The RFQ form has in the first part the item descriptions, the unit of measure and the quantity required, which will have been completed by the procuring entity. The bidder will be required to fill in the unit price, any discounts offered, the brand and country of origin of the goods quoted for, and to compute the price for each item, adding tax, shipping and miscellaneous costs to arrive at the total quoted price.

g) Submission of offers

The time and place for submission of offers will be specified in the tender documents. Bidders must submit their offers by the bid deadline: failure to submit your bid on time, even by only a few minutes, will lead to your bid not being considered.

Some tender documents will specify that the technical and financial proposals be submitted in separate inner envelopes within an outer envelope. For these tenders, the technical envelope will be opened first and the technical evaluation carried out before the financial envelope is opened.

If a technical proposal does not meet requirements, the financial envelope will not be opened and will be returned to the bidder.

h) Standard Bidding Documents

PPOA has produced and published a number of Standard Bidding Documents which will be used with suitable modifications for the procurement of different requirements. These are available on the PPOA website: www.ppoa.go.ke.

i) Validity of Bids and Bid Security

Potential bidders are required to submit bids that are valid for a period specified in the bidding documents. Procuring entities have the option to demand bid security which can be a fixed sum or a percentage of the estimated value of the contract. This is specified in the bidding documents and can be up to 2% of the contract price.

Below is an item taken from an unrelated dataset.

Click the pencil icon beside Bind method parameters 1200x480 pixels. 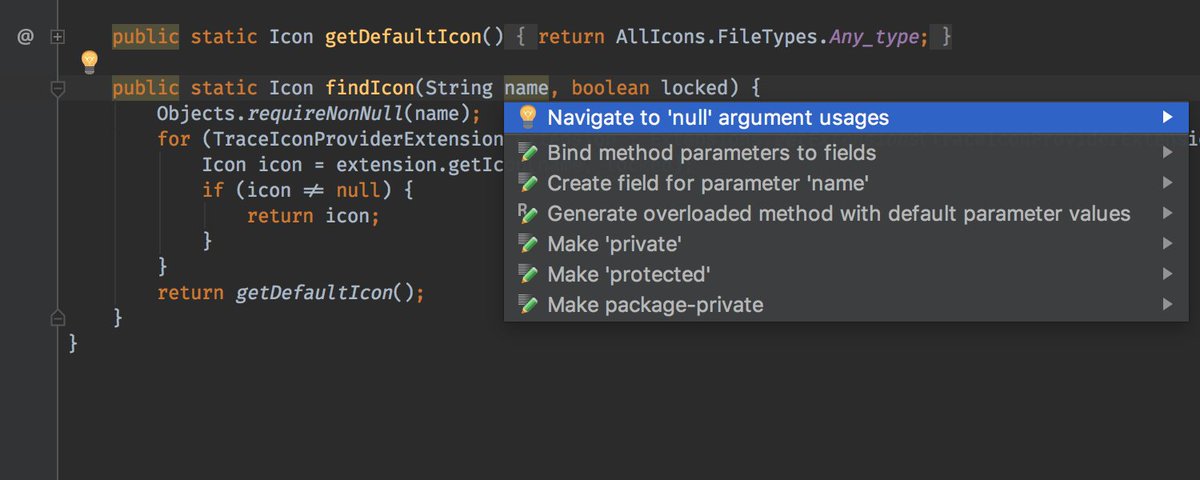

Bid securities should be from a reputable bank (local or international), insurance company (approved by PPOA) or in the form of cash or letter of credit, in the amount specified in the bid document. A receipt is attached to the returned tender as proof of payment.

Bid security is only valid if it extends at least thirty days after the expiry of the tender validity period. Bid security is released to unsuccessful tenderers once the contract is awarded to the successful bidder.

j) Payment for documents

Procuring entities may charge a fee not exceeding KShs 5,000 for a set of tender or prequalification documents. This payment covers costs for printing, copying and distribution or for converting documents into electronic format. This fee is normally paid in cash or bankers cheque.

k) Pricing and bid validity

Pricing should be inclusive of all duties, taxes and other levies. Most entities will require that the bid price be valid for up to 120 days after tender opening to cater for the evaluation, post tender negotiations and wider consultations when necessary.

l) Evaluation of tenders

A preliminary evaluation is undertaken by an evaluation committee soon after opening tenders to ascertain that the tender has been submitted in the correct format, has been signed, and that the correct number of copies, tender security, validity and any required samples have been provided.

Any tender that does not meet the requirements is rejected. Tenders are then evaluated more rigorously for technical conformity, followed by the financial evaluation which considers prices read out at tender opening, corrections for arithmetic errors, currency, discounts etc. The lowest priced conforming tender is usually awarded the contract.

However, for some tenders, particularly those based on Requests for Proposals, a marking scheme may be used. Tender documents contain the evaluation criteria by which the tenders will be evaluated. The recommendation for contract award by the evaluation committee will be submitted to the tender committee for approval (procurement committee for lower-value tenders).

The procuring entity has the right to reject all tenders received and to terminate the procurement proceedings at any time without entering into a contract.